Some of the many things I adore about my little (15 month old) girl:
Besides how adorable she is of course!
I love her inquisitive spirit. Her need to explore, but also her joy when shes in our company.
I love her eagerness to try something new or copy something, but also her hesitation to make sure it's "ok" or safe. I was always the hesitant one. My sister was the get up and go without thinking it through one. There have been times that I wished I could have been more like that, but both serve their place. Maisie is a good mix. I like that.
I love her love of books. I used to be a baby clothes junkie, I couldn't go anywhere without b-lining to the baby clothes section. It would always end with me sporting puppy-dog eyes convincing Austin that Maisie would look so darling in this, or that she NEEDED it for something. When Maisie started her book fascination at a young age, I found my new fix. No matter where I go I have an eye out for good books for her. I just recently hit up the closing sale at Borders. Lets just say I had a bag full of books after the spree.

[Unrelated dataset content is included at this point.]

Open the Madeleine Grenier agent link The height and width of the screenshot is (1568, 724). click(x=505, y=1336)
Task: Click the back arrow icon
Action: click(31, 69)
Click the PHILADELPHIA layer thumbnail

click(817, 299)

Our night time routine is very funny now, before Maisie would be content reading a book a couple times (it was ALWAYS "the very hungry caterpillar") and then it went to reading two different books before bed, but NOW Maisie will read a couple pages of all her books. She wants to get all of them in before bed. She kisses them all too. It sure is sweet.
I love her determination. She will try so hard to get her socks and/or shoes on by herself. She always ends up getting frustrated and handing them to me so I can help, but I love her furrowed brow and how she musters as much coordination and strength to try over and over to do it by herself. She knows I am there to help, but I am always the last option.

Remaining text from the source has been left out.